Wall Street Journal - July 29, 2005
Paul Davies at paul.davies@wsj.com


Bristol-Myers Squibb Co.'s second-quarter earnings nearly doubled, helped by a small sales increase, favorable tax benefits and a favorable comparison with the year-earlier quarter, when it took a heftier charge for litigation expenses. The company also announced plans to launch a rheumatoid arthritis drug early next year.

The New York company, maker of cholesterol drug Pravachol and blood-thinner Plavix, earned $1 billion, or 50 cents a share, during the quarter, up 90% from $527 million, or 27 cents a share, a year earlier.

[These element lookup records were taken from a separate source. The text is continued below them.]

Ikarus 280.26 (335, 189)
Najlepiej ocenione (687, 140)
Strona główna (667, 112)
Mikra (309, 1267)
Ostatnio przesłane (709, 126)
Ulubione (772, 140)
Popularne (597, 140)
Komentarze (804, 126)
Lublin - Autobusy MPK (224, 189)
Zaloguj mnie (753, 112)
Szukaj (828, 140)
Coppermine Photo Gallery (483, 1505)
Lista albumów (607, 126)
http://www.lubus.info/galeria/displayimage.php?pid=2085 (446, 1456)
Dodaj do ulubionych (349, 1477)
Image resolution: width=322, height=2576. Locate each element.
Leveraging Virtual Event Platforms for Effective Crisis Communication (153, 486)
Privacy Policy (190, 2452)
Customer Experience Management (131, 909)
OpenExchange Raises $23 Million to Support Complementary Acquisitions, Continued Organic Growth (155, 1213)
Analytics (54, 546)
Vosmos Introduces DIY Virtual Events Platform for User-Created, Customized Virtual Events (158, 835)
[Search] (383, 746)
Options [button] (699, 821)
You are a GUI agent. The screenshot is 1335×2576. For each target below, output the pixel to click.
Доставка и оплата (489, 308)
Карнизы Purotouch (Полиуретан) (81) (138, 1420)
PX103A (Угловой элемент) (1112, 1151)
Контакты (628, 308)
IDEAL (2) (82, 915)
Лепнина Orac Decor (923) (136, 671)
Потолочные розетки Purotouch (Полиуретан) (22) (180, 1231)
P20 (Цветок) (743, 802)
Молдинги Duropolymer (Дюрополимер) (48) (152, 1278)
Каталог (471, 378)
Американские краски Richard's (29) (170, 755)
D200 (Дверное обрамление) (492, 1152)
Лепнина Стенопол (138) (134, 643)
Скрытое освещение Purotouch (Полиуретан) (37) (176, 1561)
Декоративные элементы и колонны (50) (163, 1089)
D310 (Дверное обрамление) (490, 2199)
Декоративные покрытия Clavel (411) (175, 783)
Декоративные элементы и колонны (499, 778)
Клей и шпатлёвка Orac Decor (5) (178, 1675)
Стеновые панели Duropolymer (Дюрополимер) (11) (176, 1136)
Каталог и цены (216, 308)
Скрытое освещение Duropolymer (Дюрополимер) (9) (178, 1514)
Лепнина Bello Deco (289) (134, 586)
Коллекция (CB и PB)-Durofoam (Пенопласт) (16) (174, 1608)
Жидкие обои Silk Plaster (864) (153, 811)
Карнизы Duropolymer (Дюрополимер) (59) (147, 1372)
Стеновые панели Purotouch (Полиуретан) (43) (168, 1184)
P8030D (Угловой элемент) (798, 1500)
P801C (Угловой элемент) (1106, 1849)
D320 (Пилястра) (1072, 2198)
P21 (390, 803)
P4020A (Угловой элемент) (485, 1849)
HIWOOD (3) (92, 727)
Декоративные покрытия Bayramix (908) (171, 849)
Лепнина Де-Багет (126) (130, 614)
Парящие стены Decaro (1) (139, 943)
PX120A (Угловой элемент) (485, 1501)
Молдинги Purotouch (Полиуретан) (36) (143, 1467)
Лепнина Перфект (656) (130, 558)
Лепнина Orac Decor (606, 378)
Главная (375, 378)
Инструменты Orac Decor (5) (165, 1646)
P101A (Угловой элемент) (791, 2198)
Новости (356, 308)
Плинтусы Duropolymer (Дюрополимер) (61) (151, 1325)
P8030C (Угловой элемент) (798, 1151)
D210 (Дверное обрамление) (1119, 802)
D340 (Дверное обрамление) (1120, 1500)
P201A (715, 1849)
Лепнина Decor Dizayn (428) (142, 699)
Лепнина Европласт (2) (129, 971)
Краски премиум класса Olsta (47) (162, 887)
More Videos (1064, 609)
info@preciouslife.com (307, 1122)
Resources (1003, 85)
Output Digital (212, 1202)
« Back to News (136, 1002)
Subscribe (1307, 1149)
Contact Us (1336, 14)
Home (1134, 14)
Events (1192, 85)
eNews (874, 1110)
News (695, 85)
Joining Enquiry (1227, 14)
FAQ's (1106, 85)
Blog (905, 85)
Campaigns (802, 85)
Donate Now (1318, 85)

Sales increased 1.5% to $4.89 billion from $4.82 billion.

In the most recent quarter, tax benefits added $294 million to earnings, while the company took a charge of $269 million for additional litigation expenses related mainly to its recent deferred prosecution settlement with the U.S. Attorney in New Jersey over accounting and wholesaler inventory issues dating back several years. That charge was offset by $295 million in insurance-coverage reimbursement for the accounting and wholesaler issues. A year earlier, the company took a $455 million charge for litigation expenses.

In its pharmaceutical business, Bristol-Myers continues to face pressure as key products lose patent protection and the company transitions to new products coming through the pipeline.

The company is gearing up for the launch next year of a new drug, Abatacept, to treat rheumatoid arthritis. The Food and Drug Administration is expected to hold an advisory-committee meeting to discuss the drug in September. Bristol-Myers plans to provide the initial supply of the drug, and it expects to seek FDA approval for Swiss manufacturing partner Lonza Group AG to produce the drug for the U.S. market to ensure there is enough supply to meet demand.

Meanwhile, sales of Pravachol, which loses patent protection in April 2006, fell 5% to $625 million from $656 million. U.S. prescriptions declined 14% due to increased competition from Lipitor and Vytorin, two rival drugs. Pravachol is the company's second-biggest selling drug.

Sales of Plavix, which is co-marketed with Sanofi-Aventis, increased 26% to $968 million from $769 million. Plavix faces a patent challenge from generic drug makers that is expected to begin trial later this year. Bristol-Myers said it expects to successfully defend the patent challenge, but a loss would have a major impact on sales and earnings.

Sales of other key drugs rose. Abilify, a schizophrenia treatment, more than doubled to $240 million from $122 million. Sales of Reyataz, an HIV treatment, more than doubled to $183 million from $85 million. Marketing, selling and administrative expenses increased 6% to $1.3 billion. Research and development costs increased 4% to $649 million.

"Despite short-term pressure on earnings, we'll continue to increase our investments in R&D, pipeline priorities, [and] new product launches," Chief Executive Peter R. Dolan said in a prepared statement.

European drug makers GlaxoSmithKline PLC and AstraZeneca PLC also reported higher earnings Thursday, although Glaxo's results were held back by the impact of manufacturing problems in Puerto Rico. AstraZeneca's second-quarter profit increased nearly 50% on strong drug sales and the firm named a new CEO.